» Source text:

== Segment start ==

Anyone in an open society has the advantage of seeing what Putin and his nation cannot. One of the glories of an open society is that information travels easily and mostly unencumbered.

American intelligence reports note that Vladimir Putin has functionally locked himself and his nation behind a media firewall, afraid to let his citizens hear what the world knows. The Russian dictator is notorious for keeping his own council.  But it seems worse this time, with many of his aides apparently willing to be the bearer of bad news. So even though he has initiated the human catastrophe of the Ukraine war, he and many Russians may still know little of the horrors that have been unleashed. As the New York Times’ Tom Friedman recently noted, “Putin, it turns out, [has] no clue what world he was living in, no clue about the frailties of his own system, no clue how much the whole free, democratic world could and would join the fight against him in Ukraine, and no clue, most of all, about how many people would be watching.” Meanwhile, most of the gains Russia achieved in the last 20 years are being rolled back by sanctions imposed by the world’s democracies.

== Segment end ==

» Provided material:
== Segment start ==

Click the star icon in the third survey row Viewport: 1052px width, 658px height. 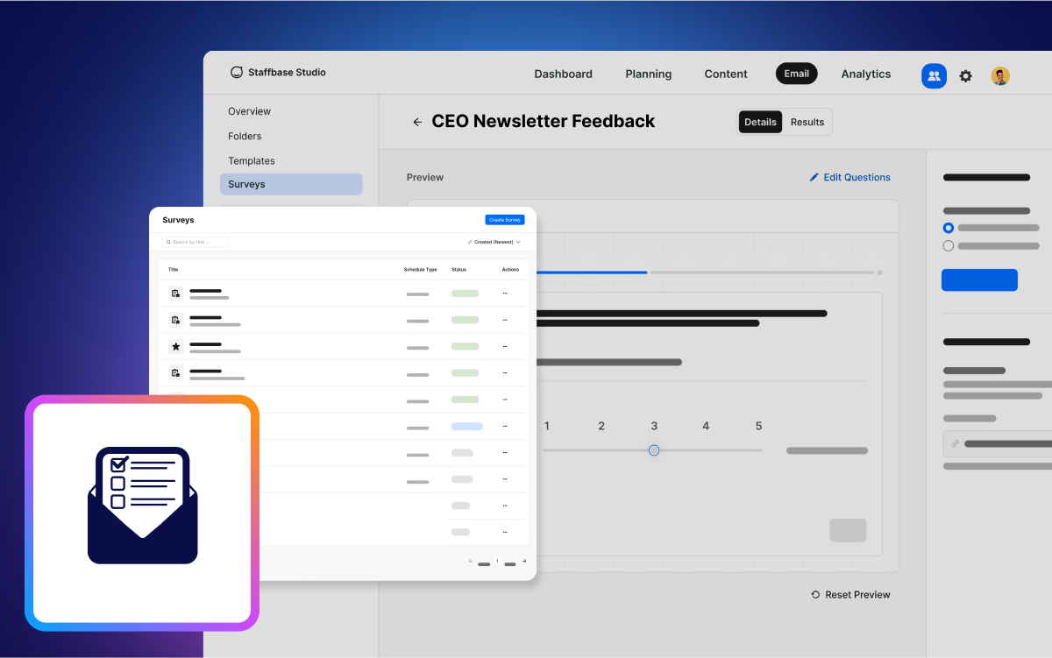[x=175, y=346]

== Segment end ==

» Directions: Copy out the full text on Putin and the open society, word for word, from its first sentence to its last.

» Response area:
Anyone in an open society has the advantage of seeing what Putin and his nation cannot. One of the glories of an open society is that information travels easily and mostly unencumbered.

American intelligence reports note that Vladimir Putin has functionally locked himself and his nation behind a media firewall, afraid to let his citizens hear what the world knows. The Russian dictator is notorious for keeping his own council.  But it seems worse this time, with many of his aides apparently willing to be the bearer of bad news. So even though he has initiated the human catastrophe of the Ukraine war, he and many Russians may still know little of the horrors that have been unleashed. As the New York Times’ Tom Friedman recently noted, “Putin, it turns out, [has] no clue what world he was living in, no clue about the frailties of his own system, no clue how much the whole free, democratic world could and would join the fight against him in Ukraine, and no clue, most of all, about how many people would be watching.” Meanwhile, most of the gains Russia achieved in the last 20 years are being rolled back by sanctions imposed by the world’s democracies.